Reading text:
Install System Dependencies

Install poppler-utils and additional fonts for rendering PDF images:
sudo apt-get update
sudo apt-get install poppler-utils ttf-mscorefonts-installer msttcorefonts fonts-crosextra-caladea fonts-crosextra-carlito gsfonts lcdf-typetools
These fonts are required for properly rendering PDF pages to images.
2

Create Conda Environment

Set up a dedicated conda environment with Python 3.11:
conda create -n olmocr python=3.11
conda activate olmocr
3

Clone and Install olmOCR

Clone the repository and install the package:
git clone https://github.com/allenai/olmocr.git
cd olmocr
pip install -e .
This installs all core dependencies including:
  • pypdf (>=5.2.0) - PDF parsing
  • pypdfium2 - PDF rendering
  • torch (>=2.5.1) - Deep learning framework
  • transformers (>=4.46.2) - Model loading
  • Pillow - Image processing
  • And more (see pyproject.toml:21-42 for full list)
4

Install SGLang for GPU Inference (Recommended)

For GPU-accelerated inference, install sglang with flashinfer support:
pip install sgl-kernel==0.0.3.post1 --force-reinstall --no-deps
pip install "sglang[all]==0.4.2" --find-links https://flashinfer.ai/whl/cu124/torch2.4/flashinfer/
This step is optional but highly recommended for production use. Without sglang, you won’t be able to run GPU inference.
5

Verify Installation

Verify your installation by checking the package version:
python -c "import olmocr; print(olmocr.VERSION)"

Optional Dependencies

Development Tools

If you plan to contribute to olmOCR, install the development dependencies:
pip install -e ".[dev]"
This includes:
  • Testing tools (pytest, pytest-cov)
  • Code formatters (black, isort, ruff)
  • Type checking (mypy)
  • Documentation tools (Sphinx)

Training Dependencies

For fine-tuning models, install the training extras:
pip install -e ".[train]"

Source data:
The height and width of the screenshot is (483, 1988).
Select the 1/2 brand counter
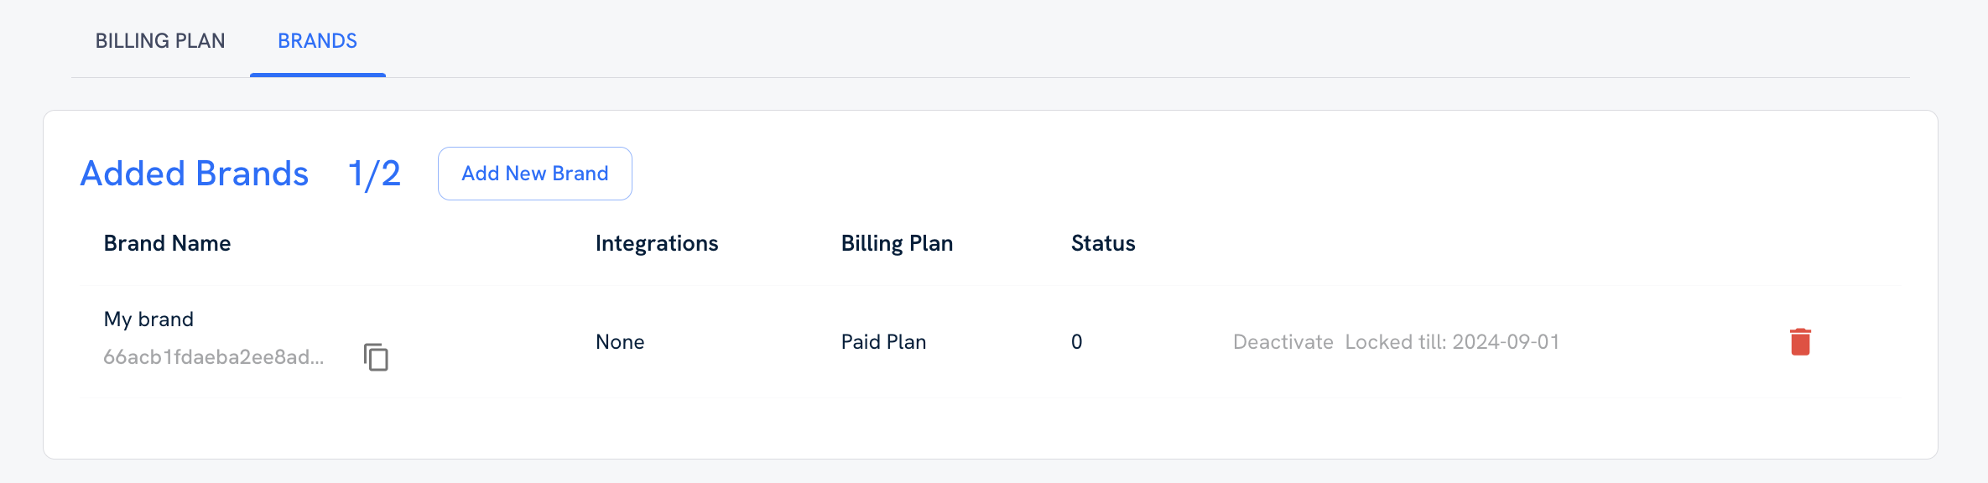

Work to complete:
1) Answer these questions from the olmOCR installation guide.
(a) Which version of Python is the conda environment created with?
(b) What purpose is listed for pypdfium2?
(c) According to the guide, what can you not do without sglang?
2) Reproduce the olmOCR installation guide word for word, covering the stretch from "Development Tools" through "Documentation tools (Sphinx)".
3) Write what comes next in the olmOCR installation guide, starting after its final line.

Answers for the exercise:
1)
(a) Python 3.11
(b) PDF rendering
(c) Run GPU inference

2)
Development Tools

If you plan to contribute to olmOCR, install the development dependencies:
pip install -e ".[dev]"
This includes:
  • Testing tools (pytest, pytest-cov)
  • Code formatters (black, isort, ruff)
  • Type checking (mypy)
  • Documentation tools (Sphinx)

3)
This adds:
  • accelerate - Distributed training
  • peft - Parameter-efficient fine-tuning
  • wandb - Experiment tracking
  • datasets - Data loading

GPU Configuration

Memory Requirements

The pipeline automatically adjusts GPU memory usage based on available VRAM:
  • < 60GB VRAM: Uses 80% memory fraction for KV cache
  • >= 60GB VRAM: Uses default memory allocation
The memory fraction is automatically configured in pipeline.py:508 based on your GPU.

Checking GPU Availability

Verify that PyTorch can detect your GPU:
python -c "import torch; print(f'CUDA available: {torch.cuda.is_available()}'); print(f'GPU count: {torch.cuda.device_count()}')"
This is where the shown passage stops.